BUILD THE PEOPLES’ MOVEMENTS, ISOLATE THE US IMPERIALISTS
As September 22 approaches, working and oppressed people in the US Empire can draw lessons from past historic campaigns to bring the crimes of the US ruling classes before the UN. In 1951, Paul Robeson and William L. Patterson presented a petition to UN officials titled “We Charge Genocide” condemning the oppression of Black people in the US, reflected in the widespread practice of lynching. Malcolm X would again raise the call during the 1960s for Black people to use the UN as a forum to expose their oppression in the US. In 1970, the Young Lords and the Puerto Rican Student Union organized a march of 10,000 people to the UN demanding independence for Puerto Rico, the release of political prisoners, and an end to police violence. In 1979, the National Black Human Rights Coalition organized a 5,000-strong march to the UN, with the slogans “Black People Charge Genocide” and “Human Rights is the Right to Self-Determination.” There should be a renewed focus today on the UN as an important site of struggle for working and oppressed people in the US.
COSATU’s two-day general strike against neoliberal policies on the eve of the 2001 WCAR in Durban provides a powerful example of how peoples’ movements can utilize such international gatherings to their advantage. The September 22 meeting is taking place not only in the country that is the home base of the Empire, but in the city that is the heart of US finance capital. It is crucial for all working and oppressed people to mobilize for the Durban + 10 Coalition activities from September 18 through 22, especially any protest marches that are planned.

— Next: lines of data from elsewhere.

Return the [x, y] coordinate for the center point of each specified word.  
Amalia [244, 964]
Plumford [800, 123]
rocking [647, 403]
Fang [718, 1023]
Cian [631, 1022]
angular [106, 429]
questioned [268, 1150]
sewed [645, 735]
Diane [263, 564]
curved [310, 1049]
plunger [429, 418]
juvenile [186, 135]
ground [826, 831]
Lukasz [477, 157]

The movement for reparations in the US can broaden and deepen its forces by highlighting the survivals of slavery in the foundations of US society today and the failure of Reconstruction to fully uproot them. Mass incarceration. Racist policing. Schools that operate like jails. Disproportionate unemployment. Enduring Black poverty throughout the country and in the Black Belt south.
In the weeks leading up to the conference and during the days of scheduled activity, we must make clear that reparations for slavery, as well as one hundred years of semi-slave sharecropping and national oppression that continues to this day, is a just demand that exposes the true character of the US Empire. It is a demand that is central to the liberation of the Black nation and the right of Black people to self-determination everywhere. It is a demand for the global redistribution of wealth stolen by the Empire. Without it, socialism is impossible.
Jehan Abad is a member of the Oppressed Nationalities Commission of Freedom Road Socialist Organization / Organización Socialista del Camino para la Libertad.